= Work task =
Retype, without changes, every line from the line that contains "Instruction: Open the 英超 league dropdown" through the final line of the records. Exclude pictures.

+++ Material supplied

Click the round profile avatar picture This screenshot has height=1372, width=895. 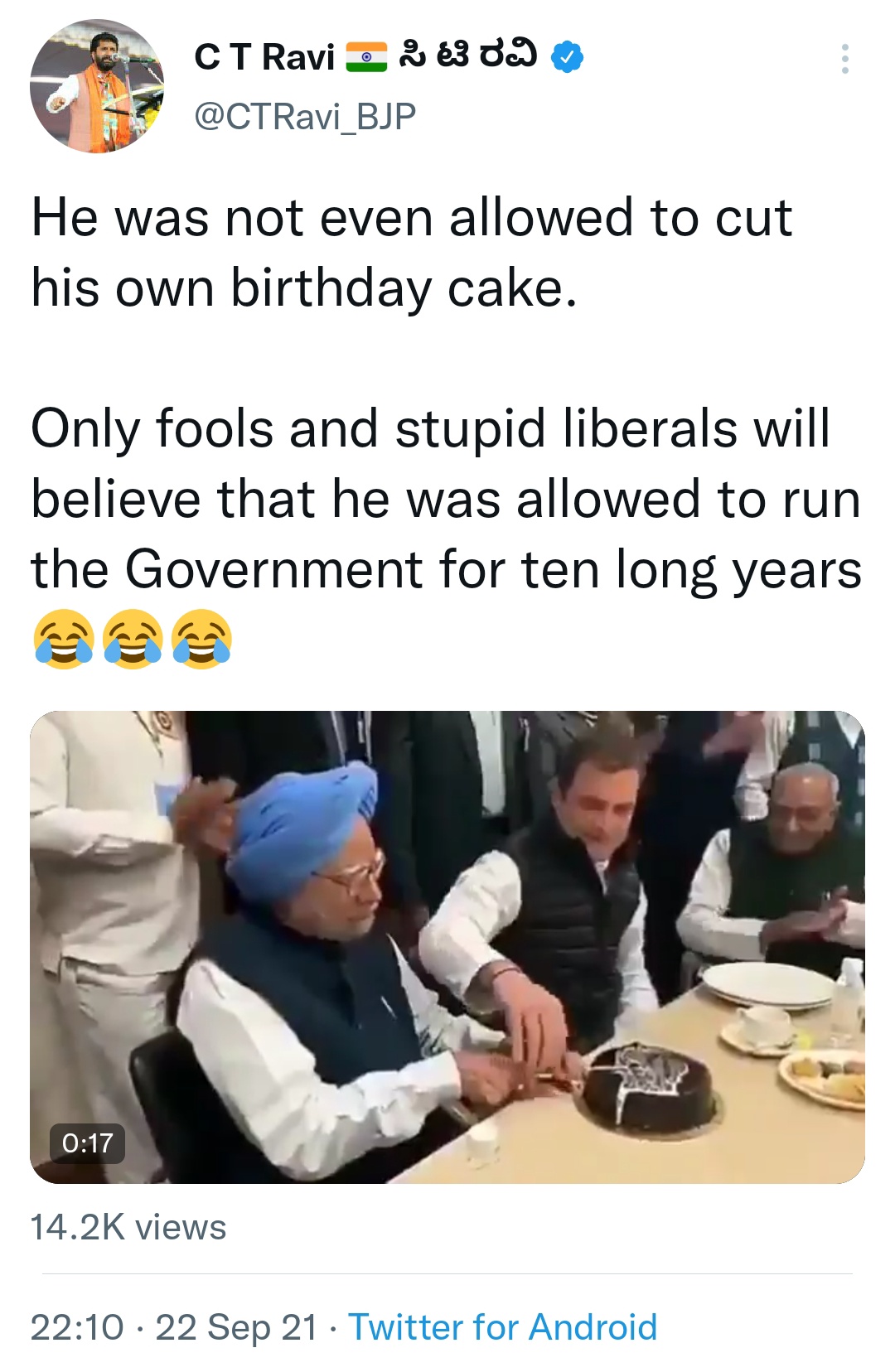97,86
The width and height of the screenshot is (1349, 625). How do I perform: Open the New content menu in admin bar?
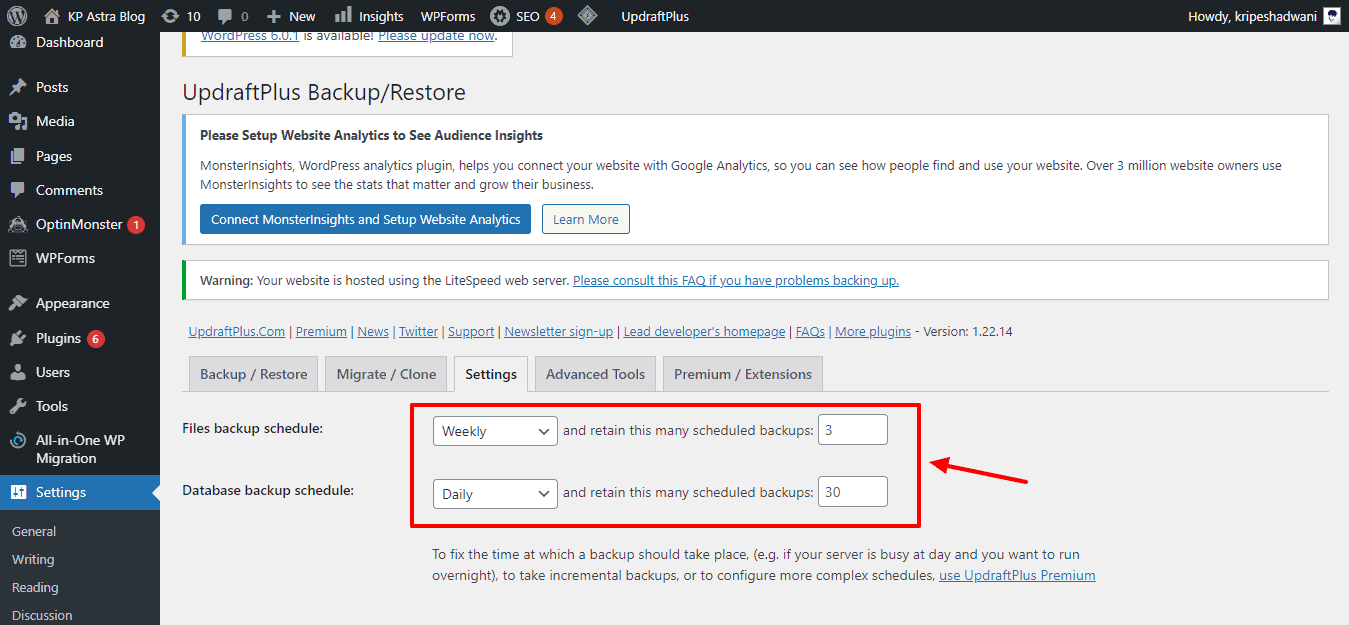(291, 16)
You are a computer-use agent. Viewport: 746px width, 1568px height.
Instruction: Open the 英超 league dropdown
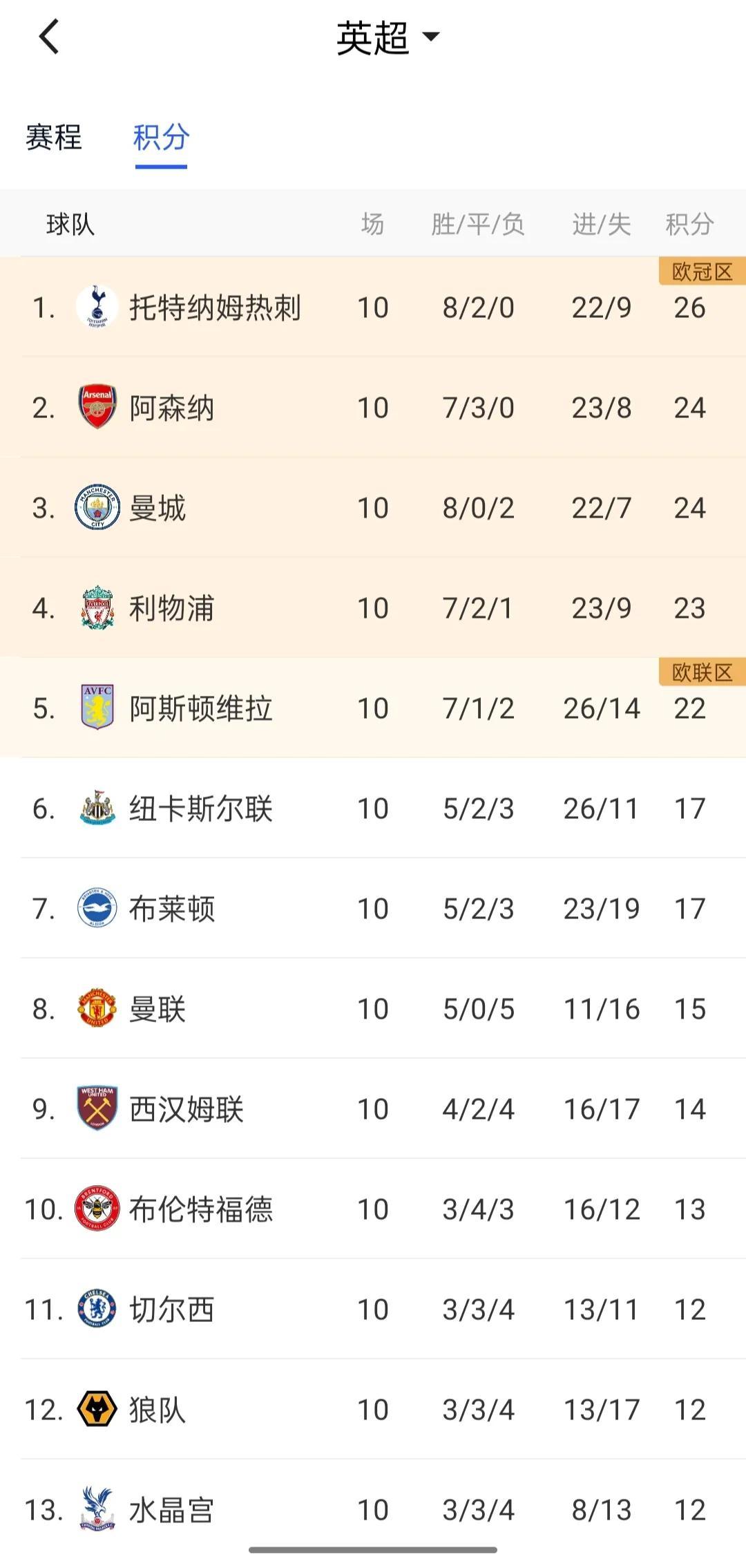tap(388, 37)
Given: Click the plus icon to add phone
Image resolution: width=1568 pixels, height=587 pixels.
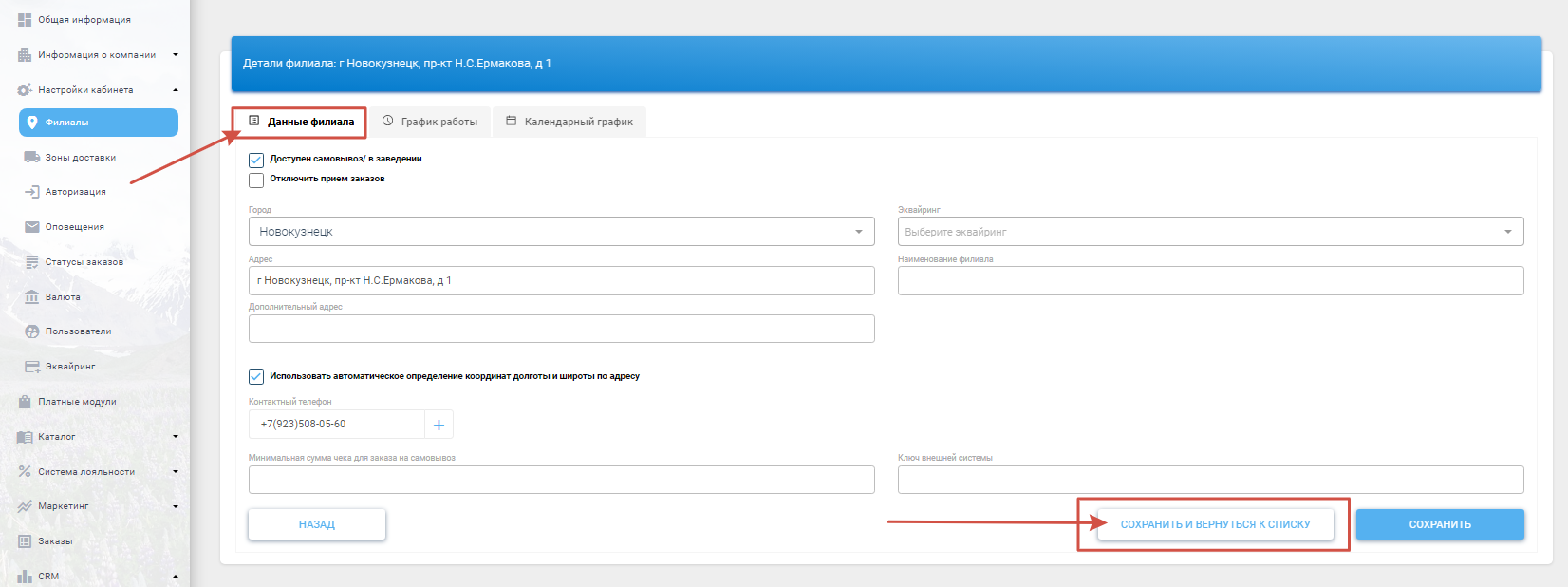Looking at the screenshot, I should click(439, 425).
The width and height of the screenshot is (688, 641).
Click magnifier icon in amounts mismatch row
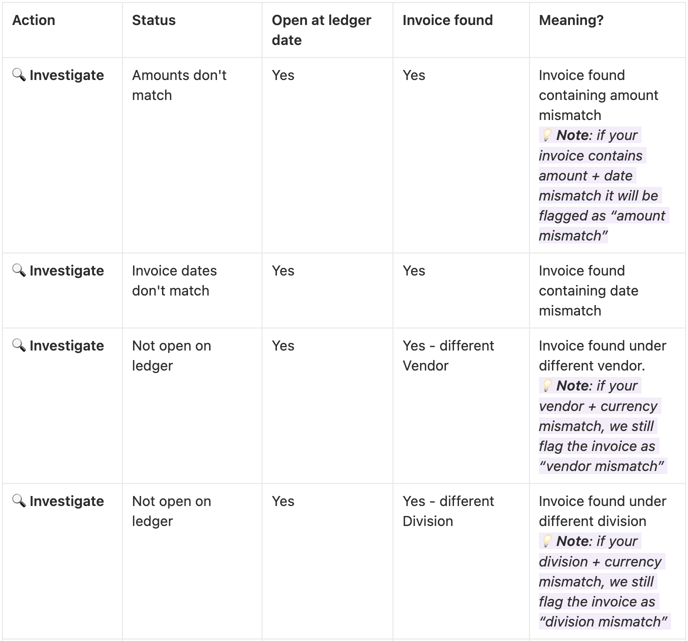point(19,75)
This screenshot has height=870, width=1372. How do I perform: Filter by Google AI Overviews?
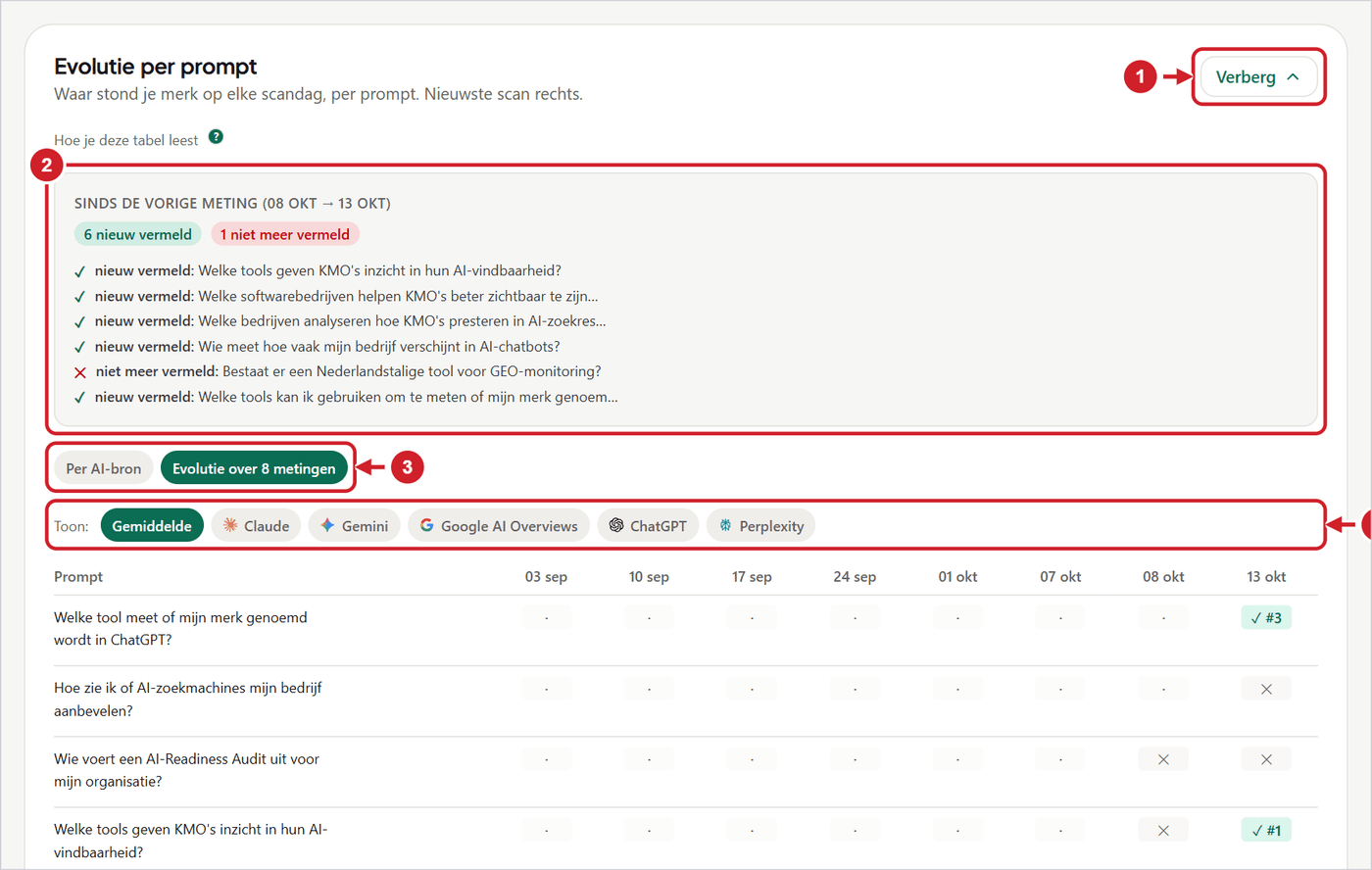pos(498,526)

++++++

= Solved exercise =
Instruction: Open the 英超 league dropdown
tap(388, 37)
Given: Click the plus icon to add phone
Image resolution: width=1568 pixels, height=587 pixels.
Looking at the screenshot, I should click(439, 425).
The width and height of the screenshot is (688, 641).
Click magnifier icon in amounts mismatch row
point(19,75)
This screenshot has height=870, width=1372. How do I perform: Filter by Google AI Overviews?
pos(498,526)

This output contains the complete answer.